» **Solicitud escrita a**:
Presente como tabla Markdown los registros comprendidos entre la línea que contiene "Click the question 1 number badge" y la línea que contiene "tap(327, 301)", ambas incluidas, con las columnas «Número» y «Línea». Numere cada fila y omita las líneas en blanco.

» **Texto de la página**:
· · ·

Friday, January 22, 2016

La complejidad y el síndrome Humpty Dumpty


Estación de paso
La complejidad y el síndrome Humpty Dumpty
Adrián Acosta Silva
(Publicado en Campus-Milenio, 21 de enero, 2016.)
Desde hace tiempo, en las ciencias sociales de puso de moda un término que con el tiempo se convirtió en un concepto vaciado de significado: “complejidad”. Edgar Morin y Niklas Luhmann fueron, entre otros, dos de los autores más conocidos que impulsaron en los años ochenta y noventa del siglo pasado el uso del concepto para tratar de describir los problemas de las sociedades contemporáneas como problemas derivados del “incremento de su complejidad”. Morin se refería a la complejidad no como el antónimo de la simplicidad, sino como el incremento de la incertidumbre en la vida social, mientras que Luhmann se refería al mismo concepto como el “exceso de posibilidades de realización” en las interacciones humanas. El punto en común era el señalamiento de que los nuevos contextos de las relaciones sociales –políticos, económicos, culturales- habían desvanecido los referentes simbólicos y materiales que estructuraron el orden social durante la segunda mitad del siglo XX, y que habían dado paso a la era del individualismo más feroz (“la sociedad de los codazos”, como le llamó Ulrich Beck), o a la pérdida de sentido del papel de los individuos y sus expectativas en la vida social (la “sociedad líquida”, como la ha denominado Zygmunt Bauman).

· · ·

» **Solicitud escrita b**:
Según el artículo sobre la complejidad, ¿qué nombre ha dado Zygmunt Bauman a la sociedad?

· · ·

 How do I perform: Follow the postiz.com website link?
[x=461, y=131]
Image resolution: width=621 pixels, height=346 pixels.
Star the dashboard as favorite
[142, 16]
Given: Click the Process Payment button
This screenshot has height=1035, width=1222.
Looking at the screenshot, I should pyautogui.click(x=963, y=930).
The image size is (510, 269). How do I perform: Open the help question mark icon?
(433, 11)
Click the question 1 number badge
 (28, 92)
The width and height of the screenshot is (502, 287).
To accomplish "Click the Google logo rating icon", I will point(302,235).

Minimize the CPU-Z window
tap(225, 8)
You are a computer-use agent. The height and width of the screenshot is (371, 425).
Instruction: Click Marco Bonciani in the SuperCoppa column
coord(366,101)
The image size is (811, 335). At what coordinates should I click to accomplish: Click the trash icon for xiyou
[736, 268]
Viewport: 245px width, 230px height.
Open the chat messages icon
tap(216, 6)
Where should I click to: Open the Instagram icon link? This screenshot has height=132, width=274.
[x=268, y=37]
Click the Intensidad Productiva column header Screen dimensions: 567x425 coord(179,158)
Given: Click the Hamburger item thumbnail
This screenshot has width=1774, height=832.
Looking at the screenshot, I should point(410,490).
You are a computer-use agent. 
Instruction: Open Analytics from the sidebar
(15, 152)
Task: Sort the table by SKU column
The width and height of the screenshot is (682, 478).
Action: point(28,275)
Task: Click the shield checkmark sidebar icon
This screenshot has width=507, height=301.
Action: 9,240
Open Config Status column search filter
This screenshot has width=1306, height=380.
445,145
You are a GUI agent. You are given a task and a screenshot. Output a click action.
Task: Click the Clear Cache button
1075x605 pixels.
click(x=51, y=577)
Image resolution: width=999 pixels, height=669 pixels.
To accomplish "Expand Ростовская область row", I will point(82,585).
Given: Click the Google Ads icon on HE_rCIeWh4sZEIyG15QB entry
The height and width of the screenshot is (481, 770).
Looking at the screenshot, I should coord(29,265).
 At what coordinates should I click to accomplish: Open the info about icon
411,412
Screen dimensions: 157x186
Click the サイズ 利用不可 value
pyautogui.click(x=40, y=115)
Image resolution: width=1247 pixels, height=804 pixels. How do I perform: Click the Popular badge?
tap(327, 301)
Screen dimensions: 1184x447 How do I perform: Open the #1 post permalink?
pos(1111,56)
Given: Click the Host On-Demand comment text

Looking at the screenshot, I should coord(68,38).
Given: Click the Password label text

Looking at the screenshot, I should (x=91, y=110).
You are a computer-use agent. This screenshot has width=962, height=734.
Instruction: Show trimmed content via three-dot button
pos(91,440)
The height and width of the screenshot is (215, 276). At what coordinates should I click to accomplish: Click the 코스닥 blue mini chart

· · ·

» **Resultado del ejercicio a**:
| Número | Línea |
|---|---|
| 1 | Click the question 1 number badge |
| 2 |  (28, 92) |
| 3 | The width and height of the screenshot is (502, 287). |
| 4 | To accomplish "Click the Google logo rating icon", I will point(302,235). |
| 5 | Minimize the CPU-Z window |
| 6 | tap(225, 8) |
| 7 | You are a computer-use agent. The height and width of the screenshot is (371, 425). |
| 8 | Instruction: Click Marco Bonciani in the SuperCoppa column |
| 9 | coord(366,101) |
| 10 | The image size is (811, 335). At what coordinates should I click to accomplish: Click the trash icon for xiyou |
| 11 | [736, 268] |
| 12 | Viewport: 245px width, 230px height. |
| 13 | Open the chat messages icon |
| 14 | tap(216, 6) |
| 15 | Where should I click to: Open the Instagram icon link? This screenshot has height=132, width=274. |
| 16 | [x=268, y=37] |
| 17 | Click the Intensidad Productiva column header Screen dimensions: 567x425 coord(179,158) |
| 18 | Given: Click the Hamburger item thumbnail |
| 19 | This screenshot has width=1774, height=832. |
| 20 | Looking at the screenshot, I should point(410,490). |
| 21 | You are a computer-use agent.  |
| 22 | Instruction: Open Analytics from the sidebar |
| 23 | (15, 152) |
| 24 | Task: Sort the table by SKU column |
| 25 | The width and height of the screenshot is (682, 478). |
| 26 | Action: point(28,275) |
| 27 | Task: Click the shield checkmark sidebar icon |
| 28 | This screenshot has width=507, height=301. |
| 29 | Action: 9,240 |
| 30 | Open Config Status column search filter |
| 31 | This screenshot has width=1306, height=380. |
| 32 | 445,145 |
| 33 | You are a GUI agent. You are given a task and a screenshot. Output a click action. |
| 34 | Task: Click the Clear Cache button |
| 35 | 1075x605 pixels. |
| 36 | click(x=51, y=577) |
| 37 | Image resolution: width=999 pixels, height=669 pixels. |
| 38 | To accomplish "Expand Ростовская область row", I will point(82,585). |
| 39 | Given: Click the Google Ads icon on HE_rCIeWh4sZEIyG15QB entry |
| 40 | The height and width of the screenshot is (481, 770). |
| 41 | Looking at the screenshot, I should coord(29,265). |
| 42 |  At what coordinates should I click to accomplish: Open the info about icon |
| 43 | 411,412 |
| 44 | Screen dimensions: 157x186 |
| 45 | Click the サイズ 利用不可 value |
| 46 | pyautogui.click(x=40, y=115) |
| 47 | Image resolution: width=1247 pixels, height=804 pixels. How do I perform: Click the Popular badge? |
| 48 | tap(327, 301) |

» **Resultado del ejercicio b**:
La ha denominado «sociedad líquida».